▸ **TASK INSTRUCTIONS**: When the records are reproduced, each one must match exactly, and no picture may be kept.

● ● ● ● ●

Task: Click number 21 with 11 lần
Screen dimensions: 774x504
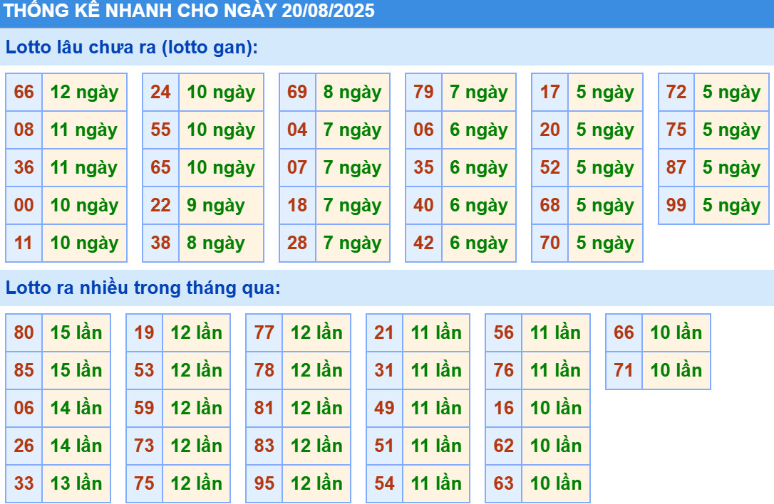Action: click(383, 332)
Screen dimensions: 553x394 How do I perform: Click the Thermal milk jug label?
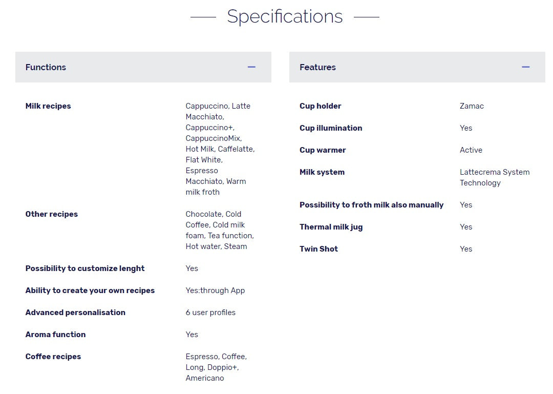click(331, 227)
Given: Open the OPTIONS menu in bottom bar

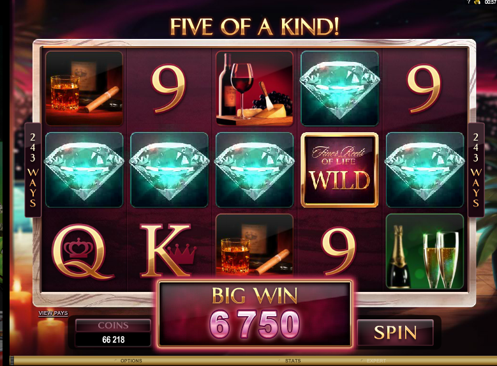Looking at the screenshot, I should 131,361.
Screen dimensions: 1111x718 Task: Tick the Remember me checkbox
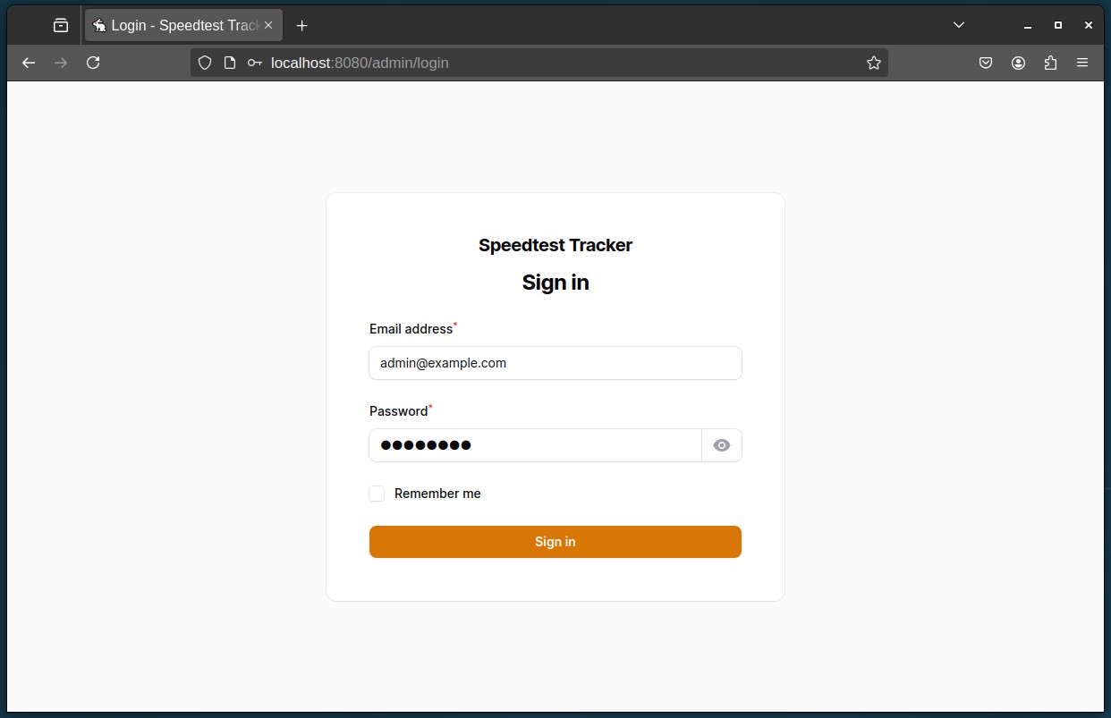tap(377, 494)
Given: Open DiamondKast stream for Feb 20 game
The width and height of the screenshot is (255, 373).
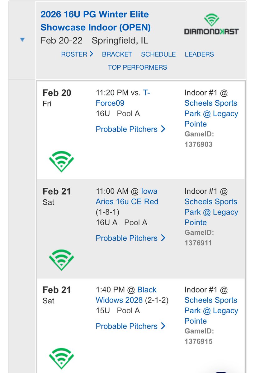Looking at the screenshot, I should pyautogui.click(x=61, y=161).
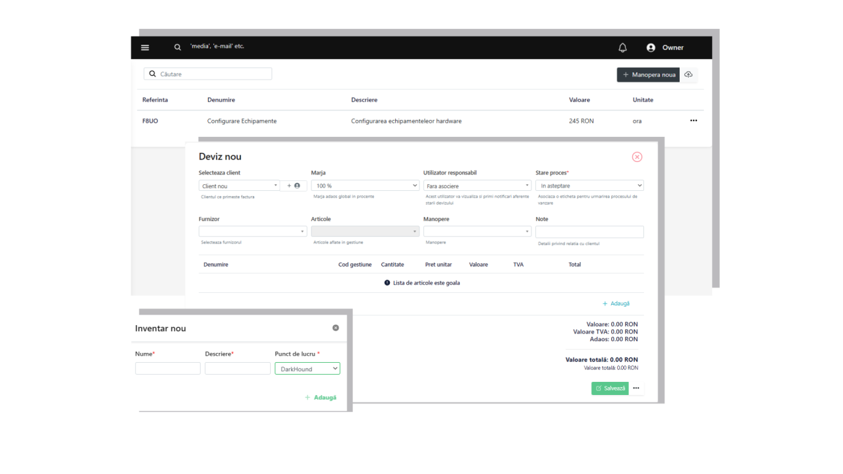Close the Deviz nou dialog
This screenshot has height=474, width=843.
637,157
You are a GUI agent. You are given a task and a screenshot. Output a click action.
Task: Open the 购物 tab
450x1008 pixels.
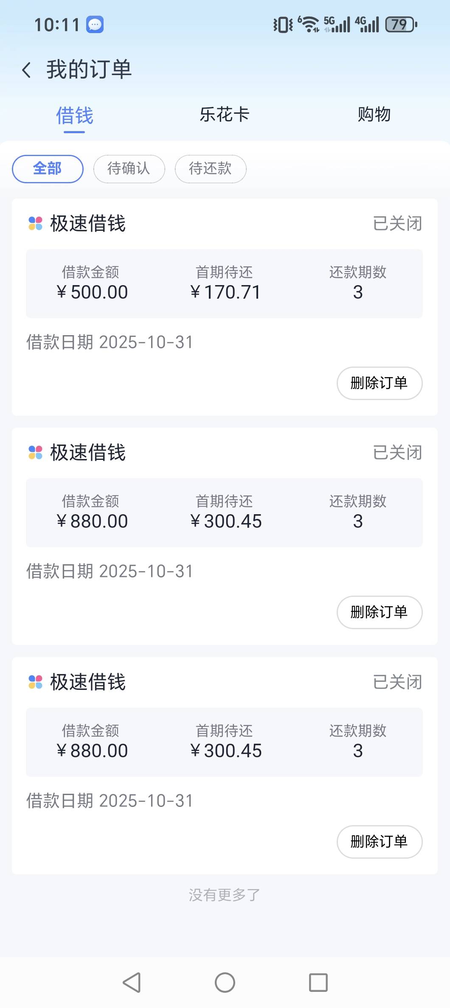click(x=374, y=115)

● ● ● ● ●

▸ **EXERCISE ANSWER**:
Task: Click number 21 with 11 lần
Screen dimensions: 774x504
Action: click(383, 332)
Screen dimensions: 553x394 How do I perform: Click the Thermal milk jug label?
click(331, 227)
Given: Open the OPTIONS menu in bottom bar

Looking at the screenshot, I should 131,361.
Screen dimensions: 1111x718 Task: Tick the Remember me checkbox
tap(377, 494)
Given: Open DiamondKast stream for Feb 20 game
The width and height of the screenshot is (255, 373).
Looking at the screenshot, I should pyautogui.click(x=61, y=161).
Close the Deviz nou dialog
This screenshot has height=474, width=843.
637,157
You are a GUI agent. You are given a task and a screenshot. Output a click action.
Task: Open the 购物 tab
450x1008 pixels.
click(x=374, y=115)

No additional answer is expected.